▶ _KUTIPAN BACAAN_

Jaksa KPK juga membacakan dokumen berita acara pemeriksaan (BAP) di persidangan.

Di mana isinya menyebutkan, bahwa uang tersebut untuk meredam orang KPK, agar tidak melakukan OTT terhadap Ajay.

DSN juga mengatakan, bahwa Ajay memintanya untuk mengumpulkan uang Rp1 miliar itu lewat iuran para Kepala SKPD [Satuan Kerja Perangkat Daerah] Kota Cimahi.

“Pak Ajay meminta bantuan kepada saya, supaya disampaikan kepada Kepala SKPD untuk iuran sukarela,” ungkap DSN.

Adapun Asisten Ekonomi Pembangunan Kantor Wali Kota Cimahi Ahmad Nuryana menjadi ‘pengumpul’.

Dari tangannya, kemudian diserahkan kepada Yanti, salah seorang karyawan yang bekerja di perusahaan milik Ajay.

“Dikumpulkan kepada Ahmad Nuryana,” ujar DSN.

“Menurut Pak Ahmad Nuryana, uang itu disampaikan kepada Ibu Yanti,” sambungnya.

Siapa ‘Orang KPK’ yang Dimaksud?

DSN membeberkan, bahwa ‘orang KPK’ yang memerasnya itu bernama Roni.

Pria itu datang ke kantornya, dan mengaku dari KPK, seraya menunjukkan indentitasnya.

Lebih lanjut, menurut Ajay, sempat terjadi negosiasi dengan Roni, yakni dari semula meminta Rp500 juta, “Terkumpul hampir Rp200 juta.”

Namun, akhirnya, pada Jumat (27/11/2020) lalu, pukul 10.40 WIB, Ajay, terjerat OTT.

Ia juga tidak sendiri, karena ada sembilan orang lainnya yang merupakan pejabat Kota Cimahi, serta pihak swasta.

▶ _TUJUAN_
Ketik ulang secara persis bagian dari kutipan berita tentang OTT terhadap Ajay, mulai dari kata-kata "Dari tangannya, kemudian" dan berhenti setelah kata-kata "KPK’ yang Dimaksud?".

▶ _BARIS DATA_
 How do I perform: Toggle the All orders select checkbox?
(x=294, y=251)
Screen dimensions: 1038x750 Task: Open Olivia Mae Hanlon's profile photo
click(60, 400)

▶ _JAWABAN TERTULIS_
Dari tangannya, kemudian diserahkan kepada Yanti, salah seorang karyawan yang bekerja di perusahaan milik Ajay.

“Dikumpulkan kepada Ahmad Nuryana,” ujar DSN.

“Menurut Pak Ahmad Nuryana, uang itu disampaikan kepada Ibu Yanti,” sambungnya.

Siapa ‘Orang KPK’ yang Dimaksud?